The keynote was kick started by Marten Mickos. If you've never met Marten, he is, on a personal note, one of the greatest CEOs I've ever met. The keynotes were especially interesting for me because it was the first time I've had the opportunity to listen to Jonathan Schwartz, the CEO of Sun Microsystems. Jonathan seems like a great guy who gives the impression he "gets it".
The last keynote was by Werner Vogels of Amazon. His talk covered Amazon's growth and the new services they offer including EC2. He announced that EC2 now supports persistent storage, which is a huge improvement, but doesn't quite solve all of the problems.
I've never been big into testing, but I'm trying to change that. Sebastian Bergmann, the author of PHPUnit Pocket Reference (free online version), talked about PHPUnit and DbUnit and why I should use them. Installing PHPUnit is extremely simple if you have pear installed:
pear channel-discover pear.phpunit.de pear install phpunit/PHPUnit
Once installed, just require PHPUnit:
require_once 'PHPUnit/Framework.php';
He just scratched the surface on writing unit tests. One thing he pointed out was using CruiseControl for automated testing. What's really cool is you can fire off CruiseControl from Subversion commit hooks. If the testing fails, CruiseControl can send an email with the results and who is to blame.
Domas Mituzas of MySQL and Wikipedia fame gave a good talk that covered practical design of web applications. The talk covered simple stuff, so I didn't learn a whole lot. Nevertheless, Domas sometimes says some funny things that make the talk enjoyable.
Baron Schwartz gave a talk about the EXPLAIN statement. EXPLAIN is run by prepending the word EXPLAIN to your SELECT statements. It only works on SELECT statements. When the query is run, it outputs an execution plan.
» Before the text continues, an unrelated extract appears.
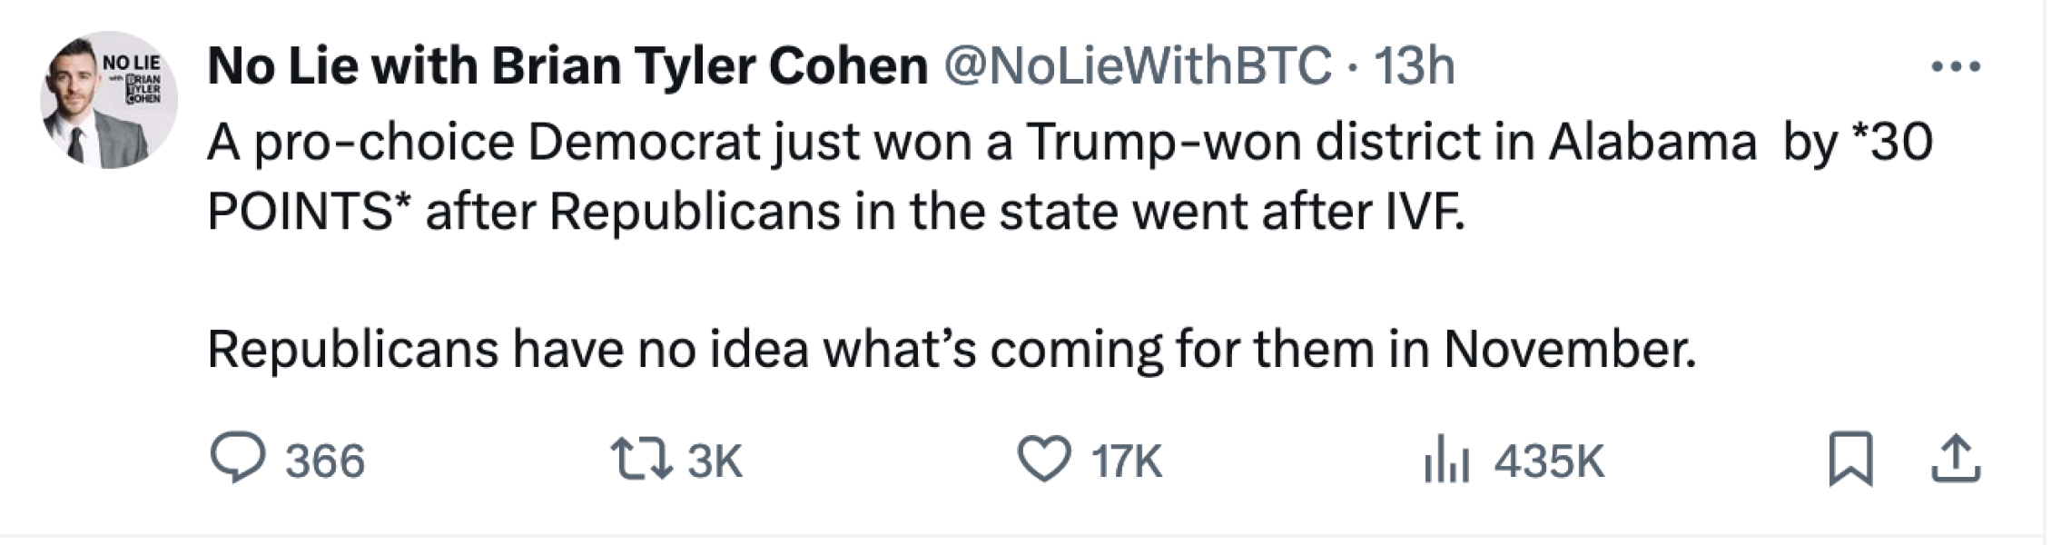Bookmark this tweet
The width and height of the screenshot is (2071, 545).
coord(1849,459)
After running through the output of the EXPLAIN statement, he showed us mk-visual-explain which is one of the tools in Maatkit. It is a neato command line tool that takes the EXPLAIN output and reformats it as a tree structure. It's a great way to visualize the execution plan. Now if only there was a GUI version...
This talk was given by Sigurd Magnusson of SilverStripe and covered PDO. I already researched and used PDO, so it was mostly review.
After talking to some of the other people at the conference, I've been seriously thinking of moving away from PDO and using MySQL specific functions because they expose some *really* cool debugging and profiling information.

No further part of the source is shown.